L'Œuvre

L'Œuvre (paragraphe n°1608)

Chapitre IX

Souvent, déjà, pour camper les petites figures de ses derniers tableaux, Claude avait pris d'après Christine des indications, une tête, un geste des bras, une allure du corps. Il lui jetait un manteau aux épaules, il la saisissait dans un mouvement et lui criait de ne plus bouger. C'étaient des services qu'elle se montrait heureuse de lui rendre, répugnant pourtant à se dévêtir, blessée de ce métier de modèle, maintenant qu'elle était sa femme. Un jour qu'il avait besoin de l'attache d'une cuisse, elle refusa, puis consentit à retrousser sa robe, honteuse, après avoir fermé la porte à double tour, de peur que, sachant le rôle où elle descendait, on ne la cherchât nue dans tous les tableaux de son mari.
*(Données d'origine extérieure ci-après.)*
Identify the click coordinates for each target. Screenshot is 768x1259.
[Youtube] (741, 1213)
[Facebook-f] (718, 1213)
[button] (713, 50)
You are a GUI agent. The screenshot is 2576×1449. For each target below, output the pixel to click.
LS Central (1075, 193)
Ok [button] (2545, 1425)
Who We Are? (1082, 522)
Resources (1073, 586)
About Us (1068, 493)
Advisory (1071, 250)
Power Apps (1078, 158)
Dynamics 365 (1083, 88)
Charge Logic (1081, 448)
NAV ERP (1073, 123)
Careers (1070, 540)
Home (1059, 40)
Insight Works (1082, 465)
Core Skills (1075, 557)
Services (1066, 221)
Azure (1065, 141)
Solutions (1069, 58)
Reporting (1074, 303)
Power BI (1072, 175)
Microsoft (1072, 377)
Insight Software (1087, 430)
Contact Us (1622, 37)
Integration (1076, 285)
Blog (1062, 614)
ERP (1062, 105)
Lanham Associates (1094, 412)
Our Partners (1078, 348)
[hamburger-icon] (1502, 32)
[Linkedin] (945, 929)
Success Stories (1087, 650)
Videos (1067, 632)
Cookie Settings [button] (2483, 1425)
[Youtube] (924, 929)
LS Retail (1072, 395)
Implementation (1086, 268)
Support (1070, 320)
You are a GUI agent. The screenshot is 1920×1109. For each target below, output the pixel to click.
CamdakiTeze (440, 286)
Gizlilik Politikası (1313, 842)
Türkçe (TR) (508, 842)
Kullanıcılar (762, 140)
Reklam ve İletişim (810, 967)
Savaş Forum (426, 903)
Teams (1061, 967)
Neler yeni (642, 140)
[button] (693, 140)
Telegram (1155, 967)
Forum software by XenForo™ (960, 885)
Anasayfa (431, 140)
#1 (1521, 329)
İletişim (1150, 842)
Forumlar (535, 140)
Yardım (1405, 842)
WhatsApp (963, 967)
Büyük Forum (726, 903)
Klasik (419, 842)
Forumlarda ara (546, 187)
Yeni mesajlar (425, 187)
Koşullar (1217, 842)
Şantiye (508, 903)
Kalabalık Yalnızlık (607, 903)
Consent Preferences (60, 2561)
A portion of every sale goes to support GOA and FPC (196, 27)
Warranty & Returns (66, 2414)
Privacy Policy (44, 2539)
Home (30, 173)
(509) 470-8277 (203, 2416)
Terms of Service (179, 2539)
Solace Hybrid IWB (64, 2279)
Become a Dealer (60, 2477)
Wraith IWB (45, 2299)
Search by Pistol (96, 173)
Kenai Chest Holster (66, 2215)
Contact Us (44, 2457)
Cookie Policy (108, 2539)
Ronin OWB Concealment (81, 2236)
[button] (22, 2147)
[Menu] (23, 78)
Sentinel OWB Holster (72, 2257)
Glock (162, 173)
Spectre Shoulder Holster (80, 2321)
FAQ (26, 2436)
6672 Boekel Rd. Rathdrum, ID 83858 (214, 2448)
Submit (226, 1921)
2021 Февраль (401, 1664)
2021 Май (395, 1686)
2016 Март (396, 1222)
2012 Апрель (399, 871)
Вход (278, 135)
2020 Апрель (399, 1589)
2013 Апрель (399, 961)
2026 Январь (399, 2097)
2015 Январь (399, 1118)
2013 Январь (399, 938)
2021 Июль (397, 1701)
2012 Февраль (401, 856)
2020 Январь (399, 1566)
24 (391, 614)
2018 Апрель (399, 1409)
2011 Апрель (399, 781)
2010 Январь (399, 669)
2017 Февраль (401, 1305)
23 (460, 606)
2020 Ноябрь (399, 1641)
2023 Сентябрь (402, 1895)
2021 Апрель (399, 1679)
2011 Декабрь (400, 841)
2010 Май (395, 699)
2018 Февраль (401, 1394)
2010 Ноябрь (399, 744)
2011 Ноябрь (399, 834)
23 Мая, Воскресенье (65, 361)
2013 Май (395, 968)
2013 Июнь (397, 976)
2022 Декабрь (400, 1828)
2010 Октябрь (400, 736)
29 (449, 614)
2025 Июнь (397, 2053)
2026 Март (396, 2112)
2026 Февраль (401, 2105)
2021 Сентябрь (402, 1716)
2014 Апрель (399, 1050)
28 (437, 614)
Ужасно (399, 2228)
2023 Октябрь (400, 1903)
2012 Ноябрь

Elle entendait encore les rires insultants des camarades et de Claude lui-même, leurs plaisanteries grasses, lorsqu'ils parlaient des toiles d'un peintre qui se servait ainsi uniquement de sa femme, d'aimables nudités proprement léchées pour les bourgeois, et dans lesquelles on la retrouvait sous toutes les faces, avec des particularités bien connues, la chute des reins un peu longue, le ventre trop haut : ce qui la promenait sans chemise au travers de Paris goguenard, quand elle passait habillée, cuirassée, serrée jusqu'aumenton par des robes sombres, qu'elle portait justement très montantes.